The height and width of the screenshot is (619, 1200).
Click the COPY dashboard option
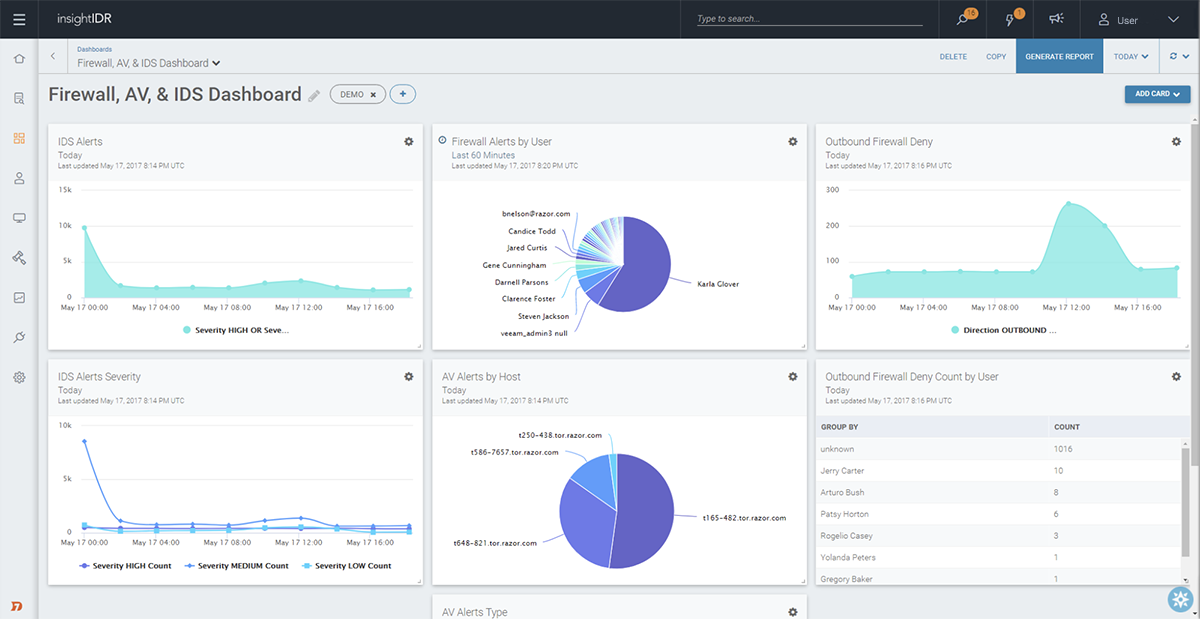pyautogui.click(x=996, y=57)
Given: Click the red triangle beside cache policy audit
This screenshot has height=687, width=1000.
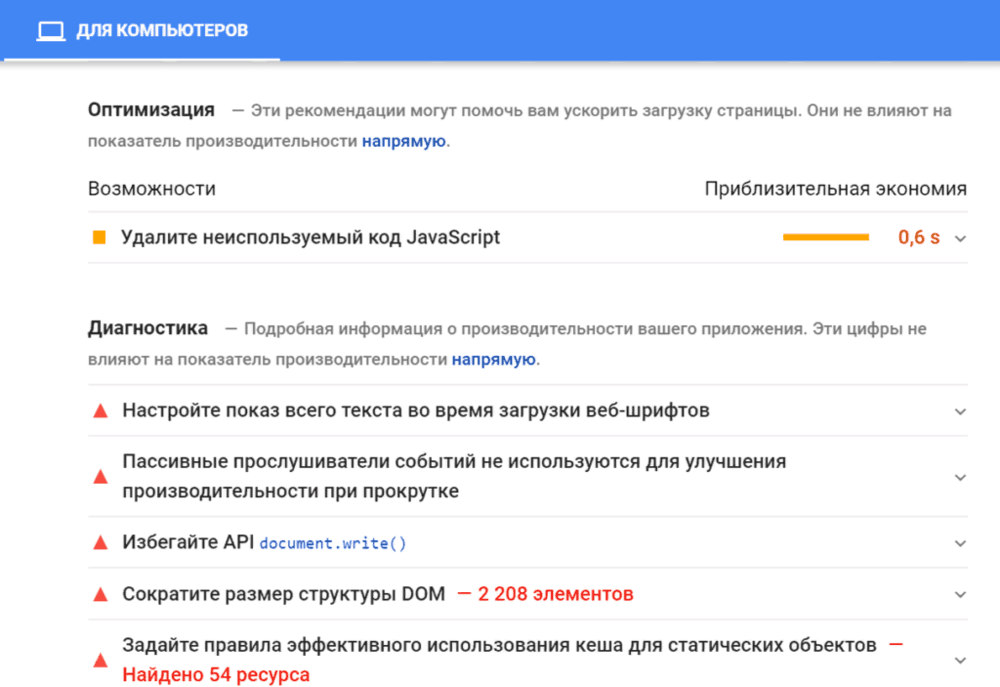Looking at the screenshot, I should 100,660.
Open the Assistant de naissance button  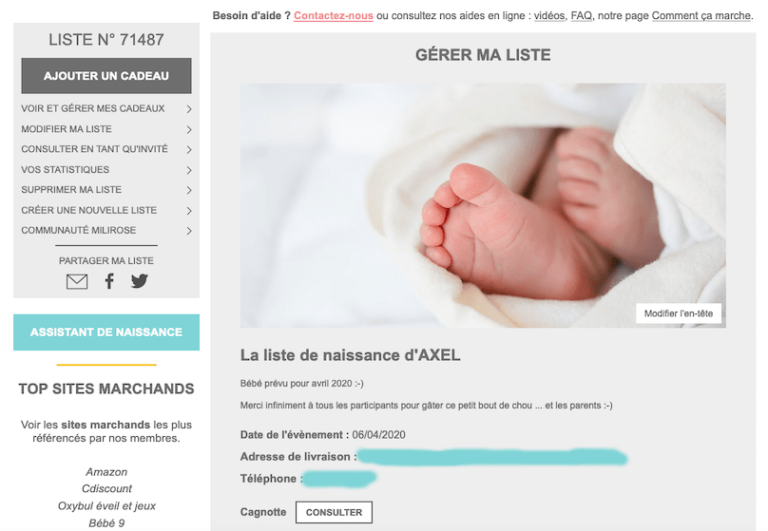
--*--
▸ **Exercise prompt**
This task calls for the lines from the line holding "Given: Click the" through the last line above, restated word for word with both ends included and the pictures dropped.

▸ **Written response**
Given: Click the red triangle beside cache policy audit
This screenshot has height=687, width=1000.
Looking at the screenshot, I should 100,660.
Open the Assistant de naissance button  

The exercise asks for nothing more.